§ TEXT SECTION
Works fine for me. If you had the game running while you added the script you need to hit CTRL+L to reload lua scripts. If you make edits you need to do it as well to load changes. I just tested it and the only issue I noticed is that the string matching to replace ".jbeam" wasn't detecting dot character literally which could change some folder names, I don't think it would cause any problems but the fix is just adding a percent sign before the dot so: Replace this line Code: jsonWriteFile(string.gsub(path, ".jbeam", "_latched.jbeam"), cjbeamedited, true) With this line Code: jsonWriteFile(string.gsub(path, "%.jbeam", "_latched.jbeam"), cjbeamedited, true) I've once again attached the new output, you can see it worked as expected and created jbeam files that only contain latched variants of parts that have couplers.

§ ACTIONS TO TAKE
• a. Render the following sentence from the Lua script text in Spanish: "If you had the game running while you added the script you need to hit CTRL+L to reload lua scripts."
• b. Quote everything in the Lua script text from "Works fine for" down to "that have couplers.".

§ PROVIDED DATA
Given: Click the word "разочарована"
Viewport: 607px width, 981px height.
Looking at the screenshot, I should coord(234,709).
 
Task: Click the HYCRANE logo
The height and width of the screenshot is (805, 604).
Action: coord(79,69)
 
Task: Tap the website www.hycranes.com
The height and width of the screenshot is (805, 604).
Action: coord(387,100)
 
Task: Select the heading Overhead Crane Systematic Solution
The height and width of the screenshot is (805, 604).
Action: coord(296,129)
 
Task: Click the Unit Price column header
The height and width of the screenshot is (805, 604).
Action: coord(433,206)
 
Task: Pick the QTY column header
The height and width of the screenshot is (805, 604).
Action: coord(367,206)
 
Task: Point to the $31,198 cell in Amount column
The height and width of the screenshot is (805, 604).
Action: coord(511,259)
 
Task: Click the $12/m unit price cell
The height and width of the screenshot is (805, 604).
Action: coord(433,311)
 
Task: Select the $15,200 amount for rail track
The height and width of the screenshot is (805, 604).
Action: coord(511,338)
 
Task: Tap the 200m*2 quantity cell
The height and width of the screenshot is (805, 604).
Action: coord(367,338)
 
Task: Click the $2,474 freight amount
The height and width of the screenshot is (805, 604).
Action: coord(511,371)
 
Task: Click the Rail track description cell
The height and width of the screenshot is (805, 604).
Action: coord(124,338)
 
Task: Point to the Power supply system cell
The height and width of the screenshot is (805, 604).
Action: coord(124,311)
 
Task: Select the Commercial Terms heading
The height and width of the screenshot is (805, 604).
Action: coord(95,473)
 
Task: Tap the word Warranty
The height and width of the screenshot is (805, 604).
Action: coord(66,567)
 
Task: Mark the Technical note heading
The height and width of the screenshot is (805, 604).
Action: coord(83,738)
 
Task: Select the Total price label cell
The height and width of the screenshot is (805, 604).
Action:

§ RESPONSES BY TASK
• a. Si tenías el juego en ejecución mientras añadías el script, necesitas pulsar CTRL+L para recargar los scripts de Lua.

• b.
Works fine for me. If you had the game running while you added the script you need to hit CTRL+L to reload lua scripts. If you make edits you need to do it as well to load changes. I just tested it and the only issue I noticed is that the string matching to replace ".jbeam" wasn't detecting dot character literally which could change some folder names, I don't think it would cause any problems but the fix is just adding a percent sign before the dot so: Replace this line Code: jsonWriteFile(string.gsub(path, ".jbeam", "_latched.jbeam"), cjbeamedited, true) With this line Code: jsonWriteFile(string.gsub(path, "%.jbeam", "_latched.jbeam"), cjbeamedited, true) I've once again attached the new output, you can see it worked as expected and created jbeam files that only contain latched variants of parts that have couplers.